For those in inpatient rehabilitation, the 75% rule (now 60%) has long been a discussion to validate and uphold an exemption status that defines your ability to provide special services at the intensity to earn a designation called ”Inpatient Rehabilitation” whether you are free standing (IRF) or a unit (IRU). IRFs, having fought the long, hard battle with Congress, won a “permanent” percentage in the MMSEA Act of 2007. Now permanency is being challenged in the newest proposal, “The President’s Plan for Economic Growth and Deficit Reduction.”
A percent classification system is an arbitrary definition of status. Do facilities capable of caring for patients needing rehabilitation need to waste time defending status of a specific type of disability if the real impairment is inability to return to the community shared by all? If a patient cannot go home after an inpatient acute stay (IPPS), regardless of the condition, shouldn’t the patient have access to rehabilitation specialty care? What are the important statistics? I feel outcomes in the face of adversity are the numbers to watch AND REWARD!
Given IRF/IRUs present reimbursement is leveled around a 1.0 case mix index; and given those numbers are correlated now to an average length of stay, we have some historical benchmarks. We should develop an effectiveness and efficiency ratio for each rehabilitation provider. Make that NUMBER the number to watch and be rewarded to maintain status as an inpatient rehabilitation provider. These are the numbers that distinguish the good from the great. Allow the efficiency ratio to define market basket increase or decrease. Take into consideration the total percent of population treated in hard to return home conditions such as SCI, TBI and high level CVA so that those hard to treat conditions are weighted even greater for successes in return to community. Reward those providers that do not shy away from the toughest conditions. Include in the ratio a reduction if patients return to acute within 30 days. Reductions should be shared by a specific percent for all inpatient providers of care; not just the acute hospital. This is a more tangible definition of ”accountable care” and improved access.
If we made the numbers to watch acuity and percent discharge to home; the focus is now on outcomes and not arbitrary access. Any diagnosis that cannot return home because of medical and functional impairment will be given an equal chance to access care with the right motivation and intentions – to get home expeditiously. Given those conditions, the better facilities get greater compensation. Everyone strives to be best! Stop wasting time; work toward the appropriate resources to get the desired results and reimburse based on those results given the level of acuity presented.
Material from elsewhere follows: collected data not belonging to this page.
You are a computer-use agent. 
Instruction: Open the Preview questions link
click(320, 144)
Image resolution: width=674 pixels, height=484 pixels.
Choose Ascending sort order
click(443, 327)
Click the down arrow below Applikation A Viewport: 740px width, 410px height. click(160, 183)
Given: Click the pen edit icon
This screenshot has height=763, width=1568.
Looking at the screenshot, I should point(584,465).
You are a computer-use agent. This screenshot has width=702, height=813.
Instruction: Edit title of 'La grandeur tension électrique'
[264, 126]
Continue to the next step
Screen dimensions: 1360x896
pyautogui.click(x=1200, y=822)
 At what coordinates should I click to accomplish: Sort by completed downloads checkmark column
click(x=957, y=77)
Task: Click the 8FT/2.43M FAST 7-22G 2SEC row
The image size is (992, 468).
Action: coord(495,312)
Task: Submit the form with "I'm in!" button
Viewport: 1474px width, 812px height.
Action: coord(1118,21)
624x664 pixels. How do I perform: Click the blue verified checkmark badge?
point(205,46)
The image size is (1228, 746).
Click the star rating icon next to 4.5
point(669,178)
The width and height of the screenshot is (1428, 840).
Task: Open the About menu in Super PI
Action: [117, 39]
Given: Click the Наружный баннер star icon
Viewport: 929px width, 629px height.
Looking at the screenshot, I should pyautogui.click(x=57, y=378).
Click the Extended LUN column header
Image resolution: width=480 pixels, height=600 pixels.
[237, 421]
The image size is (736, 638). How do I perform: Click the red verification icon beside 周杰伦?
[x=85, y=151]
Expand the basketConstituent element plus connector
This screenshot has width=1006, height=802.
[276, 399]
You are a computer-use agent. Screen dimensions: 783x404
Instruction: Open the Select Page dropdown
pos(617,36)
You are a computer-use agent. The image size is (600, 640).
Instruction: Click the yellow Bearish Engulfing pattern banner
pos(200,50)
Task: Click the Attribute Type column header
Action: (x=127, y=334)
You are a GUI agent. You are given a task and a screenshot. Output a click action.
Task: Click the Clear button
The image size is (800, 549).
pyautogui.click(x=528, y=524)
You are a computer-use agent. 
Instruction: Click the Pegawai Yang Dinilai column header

A percent admission based on a diagnosis and not the resultant impairment does not align with World Health Organization initiatives. Let’s change it! The only question is can the patient return to the community, yes or no? If no, determine resource needs, weight payment and bonus expeditious long standing outcomes. Is it pay for performance? Absolutely.
Percent compliant admissions that define a level of care is discriminatory to any patient that cannot return home based on their functional capability. Impairment rather than diagnosis is the defining factor. Returning to a 75% rule is NOT the answer to deficit reduction when impairment will not allow a patient to go home. Rewarding quick access and payment commensurate to outcomes based on acuity is the answer and fits more closely with Medicare’s newest focus.
Write your congressional leaders and tell them why percentage access rules are incomprehensible to individual rights. After all, someday it could be themselves or a relative they vote access discrimination upon. IRFs/IRUs cannot and should not return to a 75% rule to justify existence as a specialty rehab provider. Outcomes given acuity should be the marker. Educate and lead leaders. Be a voice for your patients. Let’s think out-of the 75% rehab rule box.